[Exercise goal]
Each entry must be output exactly as it appears.

Records drawn from a dataset:
======

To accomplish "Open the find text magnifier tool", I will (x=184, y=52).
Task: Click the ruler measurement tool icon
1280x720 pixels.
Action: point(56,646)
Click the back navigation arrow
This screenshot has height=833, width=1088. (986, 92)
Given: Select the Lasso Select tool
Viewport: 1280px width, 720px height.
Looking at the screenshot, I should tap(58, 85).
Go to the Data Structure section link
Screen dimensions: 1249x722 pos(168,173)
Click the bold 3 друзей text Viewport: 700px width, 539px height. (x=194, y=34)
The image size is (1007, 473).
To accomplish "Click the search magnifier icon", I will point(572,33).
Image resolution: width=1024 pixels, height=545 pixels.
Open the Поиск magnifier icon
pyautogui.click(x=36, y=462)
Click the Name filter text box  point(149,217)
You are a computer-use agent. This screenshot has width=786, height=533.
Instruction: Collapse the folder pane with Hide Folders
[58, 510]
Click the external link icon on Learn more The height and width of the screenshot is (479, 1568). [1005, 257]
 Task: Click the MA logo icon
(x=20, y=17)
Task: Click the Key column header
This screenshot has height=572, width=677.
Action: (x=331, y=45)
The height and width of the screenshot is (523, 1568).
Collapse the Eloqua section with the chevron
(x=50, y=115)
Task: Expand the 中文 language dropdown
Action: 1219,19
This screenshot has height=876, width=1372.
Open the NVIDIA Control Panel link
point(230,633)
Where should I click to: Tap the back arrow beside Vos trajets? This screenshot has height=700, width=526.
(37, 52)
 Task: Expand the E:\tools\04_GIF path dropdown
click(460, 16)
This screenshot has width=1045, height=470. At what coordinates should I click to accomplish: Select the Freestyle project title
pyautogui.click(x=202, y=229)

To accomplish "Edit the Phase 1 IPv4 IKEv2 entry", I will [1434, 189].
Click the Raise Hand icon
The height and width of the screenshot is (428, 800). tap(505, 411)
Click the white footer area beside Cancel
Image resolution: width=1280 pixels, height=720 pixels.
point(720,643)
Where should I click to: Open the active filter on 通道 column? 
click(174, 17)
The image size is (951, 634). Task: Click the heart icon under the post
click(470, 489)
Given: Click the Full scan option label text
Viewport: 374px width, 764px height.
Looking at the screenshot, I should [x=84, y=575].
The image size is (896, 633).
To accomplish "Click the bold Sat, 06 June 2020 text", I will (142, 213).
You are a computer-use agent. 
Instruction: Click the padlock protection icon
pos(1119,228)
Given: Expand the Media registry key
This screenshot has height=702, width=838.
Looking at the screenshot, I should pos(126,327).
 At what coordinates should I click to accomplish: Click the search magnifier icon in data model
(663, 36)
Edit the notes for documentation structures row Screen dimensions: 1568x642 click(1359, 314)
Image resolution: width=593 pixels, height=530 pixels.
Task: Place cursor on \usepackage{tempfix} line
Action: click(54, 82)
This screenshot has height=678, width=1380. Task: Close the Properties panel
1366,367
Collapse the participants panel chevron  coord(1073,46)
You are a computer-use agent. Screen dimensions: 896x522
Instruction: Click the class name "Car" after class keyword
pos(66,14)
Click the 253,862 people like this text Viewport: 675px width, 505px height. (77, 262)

======

[Answer box]
To accomplish "Open the find text magnifier tool", I will (x=184, y=52).
Task: Click the ruler measurement tool icon
1280x720 pixels.
Action: point(56,646)
Click the back navigation arrow
This screenshot has height=833, width=1088. (986, 92)
Given: Select the Lasso Select tool
Viewport: 1280px width, 720px height.
Looking at the screenshot, I should tap(58, 85).
Go to the Data Structure section link
Screen dimensions: 1249x722 pos(168,173)
Click the bold 3 друзей text Viewport: 700px width, 539px height. (x=194, y=34)
The image size is (1007, 473).
To accomplish "Click the search magnifier icon", I will point(572,33).
Image resolution: width=1024 pixels, height=545 pixels.
Open the Поиск magnifier icon
pyautogui.click(x=36, y=462)
Click the Name filter text box  point(149,217)
You are a computer-use agent. This screenshot has width=786, height=533.
Instruction: Collapse the folder pane with Hide Folders
[58, 510]
Click the external link icon on Learn more The height and width of the screenshot is (479, 1568). [1005, 257]
 Task: Click the MA logo icon
(x=20, y=17)
Task: Click the Key column header
This screenshot has height=572, width=677.
Action: (x=331, y=45)
The height and width of the screenshot is (523, 1568).
Collapse the Eloqua section with the chevron
(x=50, y=115)
Task: Expand the 中文 language dropdown
Action: 1219,19
This screenshot has height=876, width=1372.
Open the NVIDIA Control Panel link
point(230,633)
Where should I click to: Tap the back arrow beside Vos trajets? This screenshot has height=700, width=526.
(37, 52)
 Task: Expand the E:\tools\04_GIF path dropdown
click(460, 16)
This screenshot has width=1045, height=470. At what coordinates should I click to accomplish: Select the Freestyle project title
pyautogui.click(x=202, y=229)

To accomplish "Edit the Phase 1 IPv4 IKEv2 entry", I will [1434, 189].
Click the Raise Hand icon
The height and width of the screenshot is (428, 800). tap(505, 411)
Click the white footer area beside Cancel
Image resolution: width=1280 pixels, height=720 pixels.
point(720,643)
Where should I click to: Open the active filter on 通道 column? 
click(174, 17)
The image size is (951, 634). Task: Click the heart icon under the post
click(470, 489)
Given: Click the Full scan option label text
Viewport: 374px width, 764px height.
Looking at the screenshot, I should [x=84, y=575].
The image size is (896, 633).
To accomplish "Click the bold Sat, 06 June 2020 text", I will (142, 213).
You are a computer-use agent. 
Instruction: Click the padlock protection icon
pos(1119,228)
Given: Expand the Media registry key
This screenshot has height=702, width=838.
Looking at the screenshot, I should pos(126,327).
 At what coordinates should I click to accomplish: Click the search magnifier icon in data model
(663, 36)
Edit the notes for documentation structures row Screen dimensions: 1568x642 click(1359, 314)
Image resolution: width=593 pixels, height=530 pixels.
Task: Place cursor on \usepackage{tempfix} line
Action: click(54, 82)
This screenshot has height=678, width=1380. Task: Close the Properties panel
1366,367
Collapse the participants panel chevron  coord(1073,46)
You are a computer-use agent. Screen dimensions: 896x522
Instruction: Click the class name "Car" after class keyword
pos(66,14)
Click the 253,862 people like this text Viewport: 675px width, 505px height. (77, 262)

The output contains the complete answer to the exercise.